(RECORDS PROVIDED begins)

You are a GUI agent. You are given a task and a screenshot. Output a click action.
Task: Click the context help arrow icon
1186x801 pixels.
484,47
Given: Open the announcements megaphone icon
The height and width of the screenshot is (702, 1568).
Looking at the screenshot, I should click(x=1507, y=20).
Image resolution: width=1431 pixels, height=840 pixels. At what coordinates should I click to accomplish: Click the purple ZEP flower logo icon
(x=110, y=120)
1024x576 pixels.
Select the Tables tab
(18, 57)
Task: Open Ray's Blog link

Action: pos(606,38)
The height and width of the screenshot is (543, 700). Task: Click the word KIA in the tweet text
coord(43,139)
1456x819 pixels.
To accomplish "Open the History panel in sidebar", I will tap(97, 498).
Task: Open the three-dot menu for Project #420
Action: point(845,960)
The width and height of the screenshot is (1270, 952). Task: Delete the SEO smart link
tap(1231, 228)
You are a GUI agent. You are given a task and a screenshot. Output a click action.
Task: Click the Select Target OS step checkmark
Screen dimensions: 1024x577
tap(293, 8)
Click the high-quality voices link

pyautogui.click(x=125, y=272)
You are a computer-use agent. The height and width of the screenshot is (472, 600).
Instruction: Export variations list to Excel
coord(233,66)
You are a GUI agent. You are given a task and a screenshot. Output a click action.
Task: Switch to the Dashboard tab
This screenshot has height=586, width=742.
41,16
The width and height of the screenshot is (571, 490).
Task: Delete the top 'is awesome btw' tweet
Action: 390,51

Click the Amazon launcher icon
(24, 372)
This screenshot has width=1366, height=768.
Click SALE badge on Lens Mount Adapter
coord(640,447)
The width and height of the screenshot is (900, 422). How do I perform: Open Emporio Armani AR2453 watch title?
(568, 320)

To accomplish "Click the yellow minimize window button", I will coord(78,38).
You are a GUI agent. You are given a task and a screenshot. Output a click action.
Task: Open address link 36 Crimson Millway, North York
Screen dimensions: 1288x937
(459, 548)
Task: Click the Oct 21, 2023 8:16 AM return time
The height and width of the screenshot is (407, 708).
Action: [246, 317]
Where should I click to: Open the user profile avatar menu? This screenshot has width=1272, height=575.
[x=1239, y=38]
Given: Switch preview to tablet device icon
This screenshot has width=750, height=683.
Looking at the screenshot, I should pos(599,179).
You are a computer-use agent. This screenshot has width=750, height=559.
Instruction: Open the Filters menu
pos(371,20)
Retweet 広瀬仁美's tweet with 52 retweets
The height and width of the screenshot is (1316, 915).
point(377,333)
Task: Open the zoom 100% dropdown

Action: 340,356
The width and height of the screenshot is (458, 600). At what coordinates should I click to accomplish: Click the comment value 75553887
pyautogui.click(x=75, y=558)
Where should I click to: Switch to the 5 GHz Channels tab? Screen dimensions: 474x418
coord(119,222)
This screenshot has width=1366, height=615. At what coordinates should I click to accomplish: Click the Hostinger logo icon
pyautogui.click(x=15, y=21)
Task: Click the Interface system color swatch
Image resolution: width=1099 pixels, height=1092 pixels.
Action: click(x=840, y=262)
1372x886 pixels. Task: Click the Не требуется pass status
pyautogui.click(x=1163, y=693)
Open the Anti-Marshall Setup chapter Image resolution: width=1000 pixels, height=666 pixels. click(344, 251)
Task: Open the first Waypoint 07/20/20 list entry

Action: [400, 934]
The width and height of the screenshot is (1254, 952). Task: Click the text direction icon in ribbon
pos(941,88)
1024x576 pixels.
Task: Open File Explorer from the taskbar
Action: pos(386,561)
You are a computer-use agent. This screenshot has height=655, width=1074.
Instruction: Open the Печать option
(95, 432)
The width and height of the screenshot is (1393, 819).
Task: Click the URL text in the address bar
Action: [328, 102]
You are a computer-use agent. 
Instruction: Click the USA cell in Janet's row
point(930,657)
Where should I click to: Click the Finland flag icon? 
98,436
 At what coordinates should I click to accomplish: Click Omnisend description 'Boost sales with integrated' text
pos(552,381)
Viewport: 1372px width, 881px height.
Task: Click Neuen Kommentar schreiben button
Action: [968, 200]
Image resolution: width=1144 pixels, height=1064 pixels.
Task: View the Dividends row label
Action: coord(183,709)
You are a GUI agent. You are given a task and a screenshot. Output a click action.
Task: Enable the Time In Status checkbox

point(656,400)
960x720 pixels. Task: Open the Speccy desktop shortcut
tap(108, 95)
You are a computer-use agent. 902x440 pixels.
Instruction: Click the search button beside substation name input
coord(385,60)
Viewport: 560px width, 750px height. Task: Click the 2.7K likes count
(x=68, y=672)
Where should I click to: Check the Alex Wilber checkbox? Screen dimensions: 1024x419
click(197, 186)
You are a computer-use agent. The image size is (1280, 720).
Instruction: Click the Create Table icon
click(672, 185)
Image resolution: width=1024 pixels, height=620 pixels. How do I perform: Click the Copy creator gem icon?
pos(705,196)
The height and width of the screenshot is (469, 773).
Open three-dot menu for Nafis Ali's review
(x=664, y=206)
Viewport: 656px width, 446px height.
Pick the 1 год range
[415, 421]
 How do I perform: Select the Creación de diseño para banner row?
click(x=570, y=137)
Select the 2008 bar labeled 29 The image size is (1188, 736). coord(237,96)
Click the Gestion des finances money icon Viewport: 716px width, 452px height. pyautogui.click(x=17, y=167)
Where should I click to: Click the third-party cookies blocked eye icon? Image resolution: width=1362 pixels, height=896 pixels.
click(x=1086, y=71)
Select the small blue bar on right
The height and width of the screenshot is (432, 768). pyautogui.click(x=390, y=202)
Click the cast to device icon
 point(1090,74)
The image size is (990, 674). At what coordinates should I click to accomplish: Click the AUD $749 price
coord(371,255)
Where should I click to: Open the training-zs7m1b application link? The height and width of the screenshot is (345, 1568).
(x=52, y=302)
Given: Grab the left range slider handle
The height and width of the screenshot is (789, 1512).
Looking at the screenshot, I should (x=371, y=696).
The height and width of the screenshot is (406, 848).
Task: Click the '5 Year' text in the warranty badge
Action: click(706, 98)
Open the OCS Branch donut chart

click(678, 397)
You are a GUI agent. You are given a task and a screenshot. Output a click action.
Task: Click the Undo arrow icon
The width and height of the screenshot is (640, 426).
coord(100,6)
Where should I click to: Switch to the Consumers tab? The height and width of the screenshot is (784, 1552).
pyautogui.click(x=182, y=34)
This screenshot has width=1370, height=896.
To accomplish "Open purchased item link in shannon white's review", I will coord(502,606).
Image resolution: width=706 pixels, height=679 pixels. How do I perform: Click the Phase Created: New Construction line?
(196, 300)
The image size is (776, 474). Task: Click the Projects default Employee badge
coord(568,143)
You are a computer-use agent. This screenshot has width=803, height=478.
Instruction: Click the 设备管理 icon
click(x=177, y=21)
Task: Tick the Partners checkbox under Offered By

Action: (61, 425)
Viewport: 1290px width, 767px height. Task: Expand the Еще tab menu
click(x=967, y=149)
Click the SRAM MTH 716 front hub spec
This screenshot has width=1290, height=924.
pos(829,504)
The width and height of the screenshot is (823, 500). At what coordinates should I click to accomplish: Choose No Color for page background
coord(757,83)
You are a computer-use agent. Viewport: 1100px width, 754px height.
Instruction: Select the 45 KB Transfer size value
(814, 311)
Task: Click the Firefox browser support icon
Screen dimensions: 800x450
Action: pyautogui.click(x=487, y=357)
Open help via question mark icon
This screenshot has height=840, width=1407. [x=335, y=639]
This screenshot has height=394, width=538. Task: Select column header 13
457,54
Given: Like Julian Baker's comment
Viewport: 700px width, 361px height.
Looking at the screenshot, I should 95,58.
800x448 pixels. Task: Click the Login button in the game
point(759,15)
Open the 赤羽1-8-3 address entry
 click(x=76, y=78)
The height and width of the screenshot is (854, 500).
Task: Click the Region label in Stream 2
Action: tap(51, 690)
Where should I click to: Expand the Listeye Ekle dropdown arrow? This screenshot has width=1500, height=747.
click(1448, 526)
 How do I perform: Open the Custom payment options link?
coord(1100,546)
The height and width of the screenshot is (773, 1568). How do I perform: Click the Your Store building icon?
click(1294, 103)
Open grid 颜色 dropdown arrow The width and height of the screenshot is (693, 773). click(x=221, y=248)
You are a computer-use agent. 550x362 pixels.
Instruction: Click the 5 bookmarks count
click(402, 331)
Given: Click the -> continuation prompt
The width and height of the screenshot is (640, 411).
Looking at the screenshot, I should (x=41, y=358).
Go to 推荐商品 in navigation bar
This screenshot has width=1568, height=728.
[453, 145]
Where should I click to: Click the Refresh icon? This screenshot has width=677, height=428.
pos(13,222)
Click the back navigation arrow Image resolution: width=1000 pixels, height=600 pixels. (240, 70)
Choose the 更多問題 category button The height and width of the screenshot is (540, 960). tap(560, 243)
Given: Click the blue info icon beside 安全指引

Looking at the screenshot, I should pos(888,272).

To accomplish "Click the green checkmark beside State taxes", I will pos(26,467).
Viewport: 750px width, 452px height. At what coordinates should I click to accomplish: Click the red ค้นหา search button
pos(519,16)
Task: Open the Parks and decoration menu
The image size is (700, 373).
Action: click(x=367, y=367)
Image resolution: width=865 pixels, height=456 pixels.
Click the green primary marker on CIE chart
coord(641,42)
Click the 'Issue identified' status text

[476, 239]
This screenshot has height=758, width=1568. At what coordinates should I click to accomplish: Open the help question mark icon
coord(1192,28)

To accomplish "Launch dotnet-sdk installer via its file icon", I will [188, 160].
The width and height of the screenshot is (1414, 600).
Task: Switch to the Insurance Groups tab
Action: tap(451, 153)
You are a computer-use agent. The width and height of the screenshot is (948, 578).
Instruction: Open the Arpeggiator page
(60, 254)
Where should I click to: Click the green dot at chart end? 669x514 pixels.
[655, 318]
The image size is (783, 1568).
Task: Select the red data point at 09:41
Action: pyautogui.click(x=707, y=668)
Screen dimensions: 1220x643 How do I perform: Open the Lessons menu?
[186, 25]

(RECORDS PROVIDED ends)

### WHAT NEEDS TO BE DONE
Go through the listing above and copy each line that contains "checkmark".

### ANSWER TO THIS PROBLEM
Task: Click the Select Target OS step checkmark
To accomplish "Click the green checkmark beside State taxes", I will pos(26,467).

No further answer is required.